We often read this as comedy. Whenever you hear of some anti-gay Congressman trying to lobby against marriage equality—set your watch. You know that in two weeks, you’re going to find him dragged blinking from the boyfriend’s meth den. It’s funny because it’s banal. But it’s still going on, this desire. The subtext is: “If I align myself with the ‘forces of good,’ I can change who I am.” That’s actually not a funny story. That’s actually a rather deep story.


I follow the Zadie Smiths, the Richard Russos, and the Tony Kushners of the world saying the real value of art is muscular empathy. It’s trying to understand, not just the people who are like you, but to get inside the people who are not at all like you and try to figure out how they tick. I thought, “That’s where Dionysus comes in.” The Dionysus-Pentheus dynamic is really the oldest example in our dramatic literature, in which we see that thing at work. And if you read Dracula through the lens of Dionysus, you realize it’s the same story. The only thing that Stoker does is put on this falsely happy ending in this Pentheus-like hope that, “Oh, we really can, we can wish this away.” But then he says it’s weird, that of all the documents that tell the story, none of them are firsthand. It’s only newspaper stories and memoranda. He’s already planting the doubt that the Vampire could stay in the coffin. So that’s why I thought that it would be really good in a modern piece.

Lord of the Cries, Courtesy of the Artist

sM | Collaborating with your husband for this opera, who was Dionysus and who was Apollo?


MA — One of the reasons I thought that John would be right for this is because, if you know the score of Altered States or anything of his, no one can do the atavistic, no one can do the chthonic—these seemingly chaotic sounds—better than John. The end of Circus Maximus is absolutely the end of the world. I’m a composer as well, and I’ve known him for 20-something years, so I know how he ticks a little bit. For example, the language is a little more elevated than it might be in another project, because that’s what John responds to.


My role was not so much to assert order and try to tamp him down, quite the opposite. The idea was, “Let’s make the shape.” Here’s where we want to set up the Apollonian world, then this language is where everything should overwhelm.
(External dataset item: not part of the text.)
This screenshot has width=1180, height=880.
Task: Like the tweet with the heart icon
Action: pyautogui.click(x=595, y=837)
There are moments in which the more disciplined Pentheus music is much more strophic and tightly formed. Then, when we get into Dionysus, there’s much more of Euripides’ language. It’s looser! There’s more room for repetition. There’s more room for melismatic embroidery, so he can throw a thousand notes into a single syllable. That will not only give him the freedom, but give the audience the impression that this is how the Dionysian forces are coming up from under and cracking through the surface.


Another way of answering your question is: the way to avoid conflict is to accept that there’s going to be. Both of those values need to be there. When it needs to be Apollonian, make it Apollonian. When it needs to be Dionysian, set it up and let it bleed. I was in a unique position to do that because I do both. I’ve done that in my own work. I’ve gotten to a point in a libretto and said, “Do I need this?” And I cut it. (Laughs) So at that point, the composer overrules the librettist. The libretist had a good idea and the composer had a better one. Sometimes the opposite is true, where it’s: “I need more here. I’m going to have to go back and expand this because, musically, I need more to hang on to it. The language isn’t giving it to me.” Because I’m my own world, it's easier for me to collaborate, particularly with John.
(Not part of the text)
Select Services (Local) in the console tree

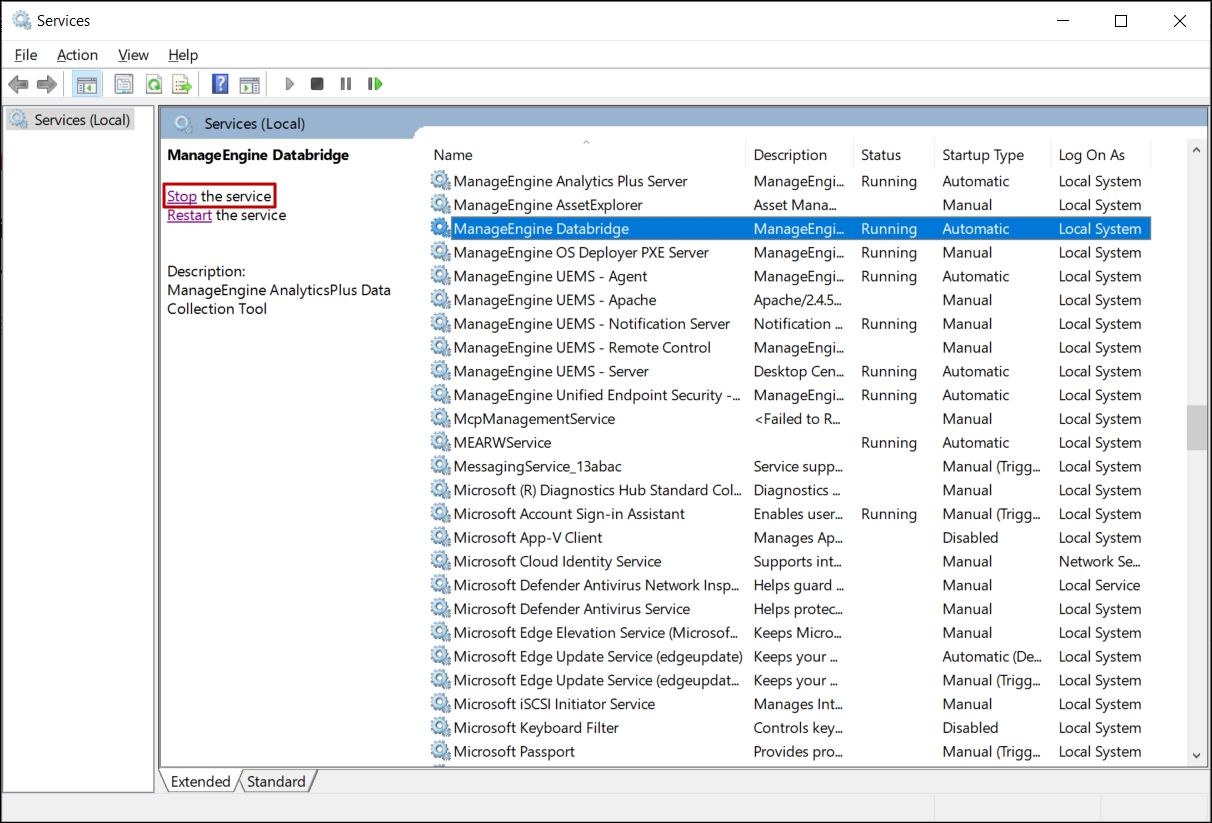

Mark Adamo by Daniel Welch

sM | Technology and performance appear more enmeshed than ever. As an artist and aesthete, what is lost and what is gained?


MA — What’s gained is flexibility and intimacy—in so far as the most effective multimedia productions tend to happen in smaller houses. You can cast a singer whose voice does not need to be acoustically organized in such a way that she can fill, unamplified, a 3,000–seat house and soar over a Strauss orchestra. If she has the right sound and colour—and is the right actress—she can make just enough sound to make it beautiful and expressive, the technology can take that and run with it.
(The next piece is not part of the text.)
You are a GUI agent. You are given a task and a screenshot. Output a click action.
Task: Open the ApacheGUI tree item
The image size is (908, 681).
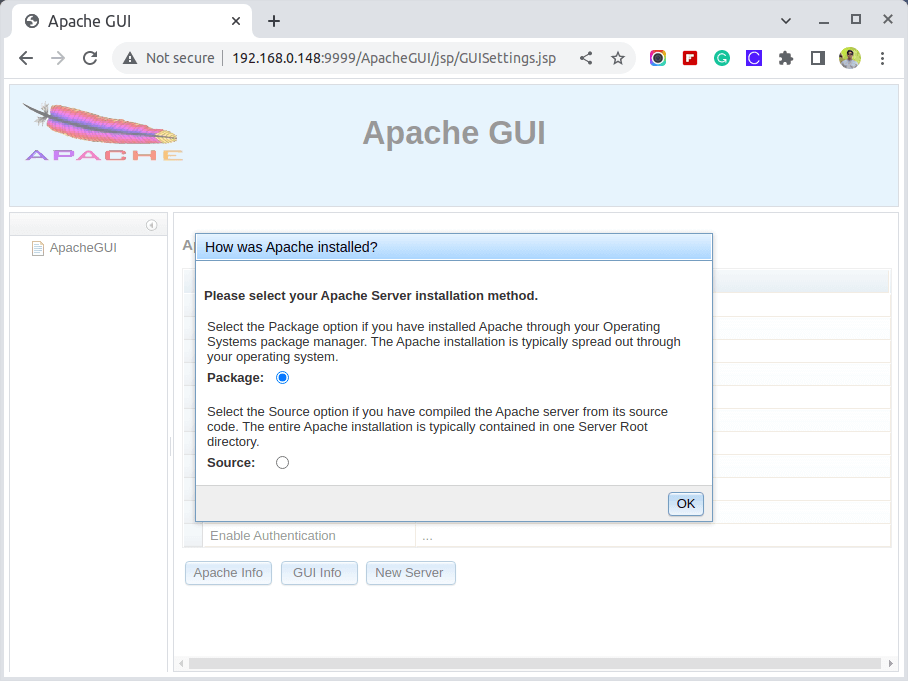coord(82,248)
There’s a risk that the better the technology, the more miniature the performer seems. It’s possible for technology to take so much of the expressive burden—and we’re all living on screens, we are “screen creatures”—the question that arises is: “Why are we going to the theater to begin with?” If we want the live experience simply to recreate the brilliant streaming experience, then why bother? The question is not so new. This has been true—particularly in opera—since the turn of the last century. Once there was the camera, once there was the microphone and the phonograph, opera was dethroned as the largest acoustic experience—the loudest acoustic experience you could have. If you went to a production of Aida, the equivalent would be seeing Dune.


I think it’s telling that the very first silent films actually took operatic subjects. There was a King Vidor La Bohème! The ability of spectacle was shifting to the camera, shifting to the microphone. As we know from a rock concert, one person at a guitar and a drum set can drown out the sound of a [Boeing] 757. So what then? If we are then going to see people playing this box with some strings on it, and other people behind them playing boxes with strings on it: Why? How’s that better than the recording? What need do we have for that, that is not being fulfilled by all of our glittering toys?


We used a little technology in The Lord of Cries, very little treating the voices, to give the impression that the divine figures were leaving the human realm and were now becoming unearthly. A very little echo, but not a whole lot—that I completely support. You know, that sense that the technology is giving you a different kind of experience than the acoustic version. But we need to be aware of the risk of the tail wagging the dog.

Mark Adamo Cello Concerto, ROCO. Concert, Courtesy of Melissa Taylor Photography

sM | As well as Dionysus, you’re taking on another mythic subject in Becoming Santa Claus. What can you say about this production?


MA — It’s the Chicago premiere actually. It’s also the first time that piece has been produced on the scale that it was written. We did this glorious production in Dallas with six dancers and it was thrilling, but it was only written for the seven singers. It’s still being quasi-choreographed, but it’s just with the seven principals, which I think is probably going to make it more focused. It’s trying to do an origin myth of Santa Claus. That was another opera that I dabbled a little bit in technology, just in the Dallas production.

At one point in the second act, Prince Claus has forced this quartet of elves to come up with the most spectacular toys imaginable because they are going to show up at the manger and outshine the gifts of the Magi. I made up the idea that the Magi are actually elves in disguise. The good news is the toys are spectacular and the bad news is that, because it’s taken so long to make them, they’re not going to get there in time unless the Prince’s mother—who is a sorceress—can intervene. And so the Prince has the elves do this audition of these four toys, one after the other, to persuade the Queen of the value of the project and to get them to the manger. The last one, the bass elf, has this thing that looks like a telescope upfront. He does this rather delicate sort-of Music Man/Gilbert and Sullivan patter song. But then in the second verse, it turns into a microphone and he does a quasi-rap. An elf rap. (Laughs) The point is that, again, like in The Lord of Cries, this thing that was once in one register when it’s acoustic, becomes a very different kind of thing when it’s amplified. The same text and the same music largely, but because of the amplification, we got another kind of quasi-spoken word that you would not be able to do acoustically, as easily.

I’m neither anti-technology nor pro-technology. I feel like it’s another tool. I don’t feel that acoustic technology is going to be displaced by electronics, partly because, as we become more surrounded by electronics, we really long for the human. The question is, how do you do that in a way that honours both of those things?